**Selection**.
· · · · ·
D.W-S. Marina knows a lot about how to perform… I think… it would have been
interesting for each performer to have [had Marina’s] eye, had her honest raw
feedback… [and] I think she had ways of finding out certain things, but… she wasn’t
there and didn’t watch us perform, [it’s] not the same… Even if technically a person was
falling within the guidelines [Marina] set out you can go through the paces, but does
the energy read to the audience? It’s personal, difficult to talk about, [the work] is so
subtle and nuanced… I think some people assume it doesn’t matter one way or the
other, and some take more liberties with the works than others, and I think that some
people think taking those liberties are necessary and encouraged, but only Marina can
say that in the end. I think it’s problematic to assume too much about Marina’s
position. I think that direct feedback [from Marina is] a link that everyone would have
loved to complete.
The artist is present in the bodies of many: Reperforming Marina Abramović
Agôn, 6 | 2013
12
L.T. I’ve adapted more of [choreographer] Deborah Hay’s solos than almost any other
person. Rather than re-perform, the nature of [performing Hay’s solos is] really an
adaptation. [But it] gave me tools. Deb’s work offers the performer a whole-body
awareness and different tools that one perceives as one experiences it. So there were
instances when I pulled from my bag of Deb Hay tricks. I drew on Deb’s meditative
practices and her mantras to [help focus on the] primacy of movement when
improvising and doing a work, or getting away form the treadmill of my mind, bringing
myself back.
J.S. In dance, so often, there is a short period to live in anything, and in performance art
even less so. It was amazing to have [a performance] become a daily practice. There are
more layers and different experiences. Questions can suddenly come-up as an issue —
Do you try to repeat what you did before or try to avoid what you did? You do it long
enough you can try [both]. Over time… in the longer period… you develop a sense
about, a criteria for what is better… and you have a challenge of resisting that. You
[ask], through all different phases of doing: what is better? Why do I think it’s better?
That doesn’t happen with one performance… At some point I had to flip a switch and
decide how I wanted to do it, it was up to me. Once you realize you can make choices on
your own its fine. It raises interesting questions about [what] gaps to fill in. What is
being true to the work? Do I try to look like Marina did when she did it? Do I just
interpret and look different than she did? Do I try to have her mental state? What is it
to do it more faithfully?
· · · · ·
**Problems to work on**.
- 1) Decide whether each statement agrees with the interview excerpt about reperforming Marina Abramović's work. Answer yes or no for each, and quote the words of the excerpt that decide it. (a) L.T. describes performing Deborah Hay's solos as adaptation rather than re-performance. (b) D.W-S. says Marina watched the performers perform. (c) J.S. says performance art usually gives a performer more time to live in a piece than dance does.
- 2) Continue the interview excerpt about reperforming Marina Abramović's work from the point where it stops.
The data has no connection to the interview excerpt about reperforming Marina Abramović's work.

**Data excerpt**.
· · · · ·
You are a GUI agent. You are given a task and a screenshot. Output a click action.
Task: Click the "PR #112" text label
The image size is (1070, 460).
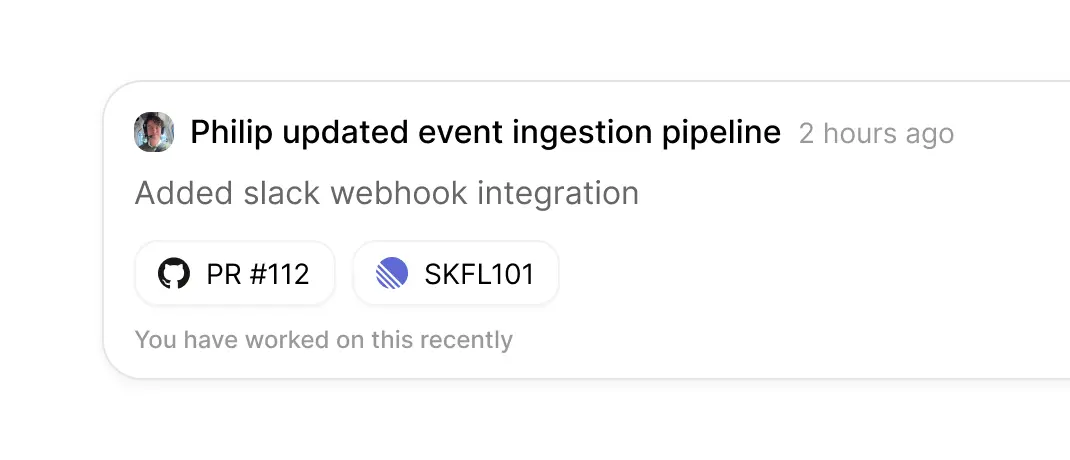[257, 274]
· · · · ·
**The replies**.
- 1)
(a) Yes: "Rather than re-perform, the nature of [performing Hay’s solos is] really an adaptation."
(b) No: "she wasn’t there and didn’t watch us perform"
(c) No: "In dance, so often, there is a short period to live in anything, and in performance art even less so."

- 2)
J.Z. Early on I [might] think “this is what this is about”, but it would feel inauthentic; it
became about something else. At some point I don’t feel like we inhabited someone
else’s work. She gave the work to us to do; it was just different when we did it. We
weren’t trying to be Marina, or out Marina, it became ours. As performers we settled
into [the pieces.] At first, [because] Marina says its not theater, people were worried
about [making] changes. [But] the [works] weren’t “choreographed”, we weren’t
Marina doing the piece. So the more we settled in and found what the piece meant to
our own bodies the fuller the work got. It felt fuller towards the end.
Presence
The reperformers ability to be in the moment was a primary theme of conversation. It
connects both to the questions of interpretation - reperformance vs performance, concerns
about how new bodies embody the work of another, and connection with the audience.
Presence, the presentation of self, is a primary aspect of investigation.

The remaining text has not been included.